MILAN (Reuters) – The new boss of Telecom Italia set out the virtues of his standalone plan as an alternative to a takeover approach from KKR but shares in the company plunged on Thursday after a record loss and a gloomy forecast for this year.
Newly-appointed CEO Pietro Labriola, who took the helm only in January after a string of profit warnings, said he would pursue a strategy to revamp Italy’s telecoms firm centred on a separation of its prized network operations.
An annual loss of 8.7 billion euros ($9.7 billion) forced TIM to suspend dividend payments and rattled investors, underscoring the challenges the debt-laden company faces.
TIM shares tumbled 16% to around 0.29 euros by 1225 GMT, moving back to levels seen just before KKR made its 0.505 euro per share approach in November. That approach valued TIM at 10.8 billion euros.

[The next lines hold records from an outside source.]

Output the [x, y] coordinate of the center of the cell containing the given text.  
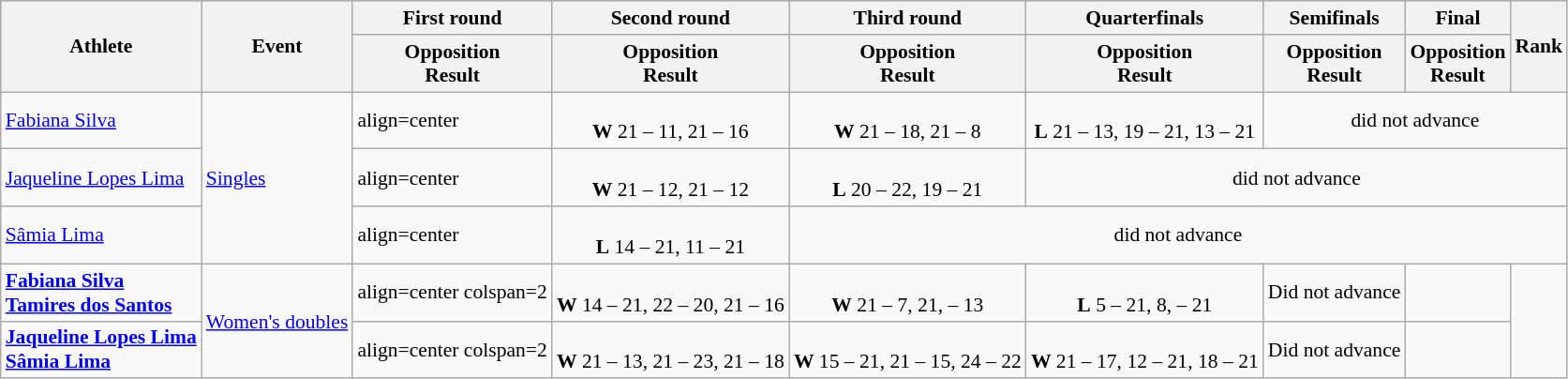
L 21 – 13, 19 – 21, 13 – 21 [1145, 120]
W 21 – 12, 21 – 12 [671, 178]
Event [277, 47]
W 14 – 21, 22 – 20, 21 – 16 [671, 292]
W 21 – 13, 21 – 23, 21 – 18 [671, 349]
Sâmia Lima [101, 234]
Quarterfinals [1145, 18]
First round [452, 18]
Final [1457, 18]
Semifinals [1335, 18]
L 14 – 21, 11 – 21 [671, 234]
W 21 – 18, 21 – 8 [907, 120]
Singles [277, 178]
W 21 – 7, 21, – 13 [907, 292]
Second round [671, 18]
Fabiana SilvaTamires dos Santos [101, 292]
W 21 – 17, 12 – 21, 18 – 21 [1145, 349]
W 21 – 11, 21 – 16 [671, 120]
L 5 – 21, 8, – 21 [1145, 292]
Athlete [101, 47]
Women's doubles [277, 321]
Fabiana Silva [101, 120]
Jaqueline Lopes Lima [101, 178]
W 15 – 21, 21 – 15, 24 – 22 [907, 349]
Third round [907, 18]
Rank [1539, 47]
L 20 – 22, 19 – 21 [907, 178]
Jaqueline Lopes LimaSâmia Lima [101, 349]
Return (x, y) of the center of cell containing provided text 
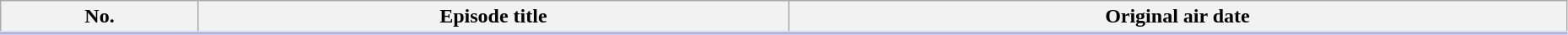
No. (100, 18)
Original air date (1177, 18)
Episode title (493, 18)
Provide the [X, Y] coordinate of the cell's center where the given text is located.  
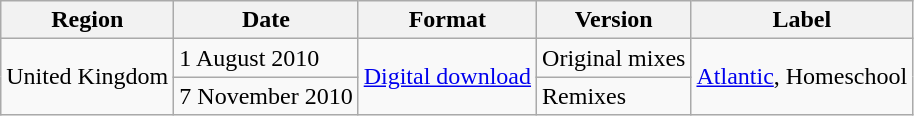
Region [88, 20]
Date [266, 20]
1 August 2010 [266, 58]
Version [614, 20]
Remixes [614, 96]
Original mixes [614, 58]
Format [447, 20]
7 November 2010 [266, 96]
Digital download [447, 77]
Label [802, 20]
United Kingdom [88, 77]
Atlantic, Homeschool [802, 77]
From the cell containing the given text, extract its center point as (X, Y) coordinate. 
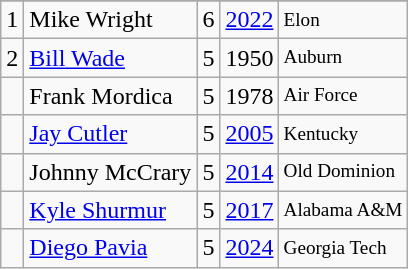
Mike Wright (110, 20)
2024 (250, 248)
Auburn (343, 58)
2 (12, 58)
Jay Cutler (110, 134)
1 (12, 20)
Old Dominion (343, 172)
Bill Wade (110, 58)
Air Force (343, 96)
1950 (250, 58)
Georgia Tech (343, 248)
Frank Mordica (110, 96)
2022 (250, 20)
Elon (343, 20)
6 (208, 20)
Alabama A&M (343, 210)
Kentucky (343, 134)
Diego Pavia (110, 248)
2017 (250, 210)
Johnny McCrary (110, 172)
Kyle Shurmur (110, 210)
1978 (250, 96)
2005 (250, 134)
2014 (250, 172)
Search for the cell housing the specified text and yield its (X, Y) center coordinate. 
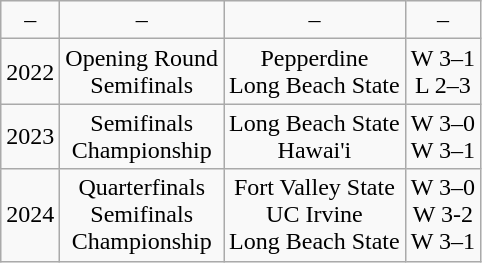
Fort Valley StateUC IrvineLong Beach State (315, 215)
2023 (30, 136)
2024 (30, 215)
Opening Round Semifinals (142, 72)
Long Beach State Hawai'i (315, 136)
2022 (30, 72)
QuarterfinalsSemifinalsChampionship (142, 215)
W 3–0W 3-2W 3–1 (442, 215)
SemifinalsChampionship (142, 136)
Pepperdine Long Beach State (315, 72)
W 3–1L 2–3 (442, 72)
W 3–0W 3–1 (442, 136)
From the cell containing the given text, extract its center point as (x, y) coordinate. 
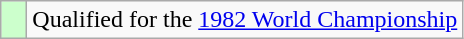
Qualified for the 1982 World Championship (245, 20)
Identify which cell holds the provided text, then report its [x, y] central coordinate. 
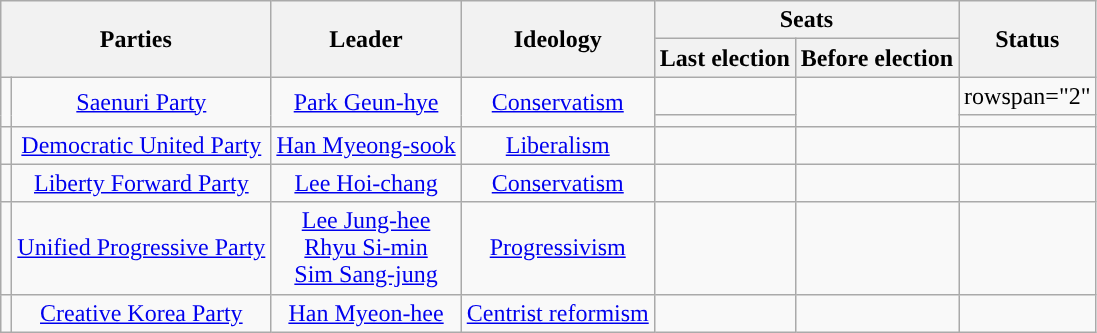
Parties [136, 39]
Liberalism [558, 145]
Unified Progressive Party [142, 248]
Ideology [558, 39]
Progressivism [558, 248]
Before election [876, 58]
Creative Korea Party [142, 313]
Status [1028, 39]
Liberty Forward Party [142, 183]
Han Myeon-hee [366, 313]
Han Myeong-sook [366, 145]
Seats [806, 20]
Democratic United Party [142, 145]
Park Geun-hye [366, 102]
Centrist reformism [558, 313]
Saenuri Party [142, 102]
Lee Jung-heeRhyu Si-minSim Sang-jung [366, 248]
Lee Hoi-chang [366, 183]
Leader [366, 39]
rowspan="2" [1028, 96]
Last election [724, 58]
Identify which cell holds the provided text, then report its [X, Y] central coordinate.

Based on the current group structure, TIM said it expected EBITDA to be stable over the 2022-24 period after a low-teens decrease in 2022, marking this one out as another tough year.
“We think that the size of FY21 losses leading to no dividends as well as the cautious 2022-24 targets came as a surprise,” Intesa Sanpaolo analysts wrote in a research note.
Backed by TIM’s leading investors Vivendi and state lender CDP, Labriola pointed out his plans for TIM mirrored those outlined by KKR. Vivendi has indicated it thinks the KKR bid is too low.
“Once KKR expresses interest at that price, you realise that the real value of the company is higher,” Labriola, a former head of the Brazilian operation, told reporters.
“If we do it internally the value generated can probably be redistributed among all shareholders, majority and minority,” he added.
The former phone monopoly said late on Wednesday that an assessment by its advisers on KKR’s approach would be finalised shortly and the board would then decide on it. A verdict is expected by mid-March, a source familiar with the matter said.
Separating Telecom Italia’s main businesses could ease a deal to merge its fixed network with that of rival state backed fibre optic firm Open Fiber, a move advocated by CDP.
CDP, which controls a 10% stake in TIM to oversee network assets deemed as strategic by the government, owns a 60% stake in Open Fiber.
KKR is already involved in TIM’s network asset after paying 1.8 billion euros last year for a 37.5% stake in its secondary network, known as FiberCop.
There has been speculation that KKR could ditch its takeover approach and settle for a strengthened role in the new TIM network business but Labriola said there had been no talks on that with the U.S. fund.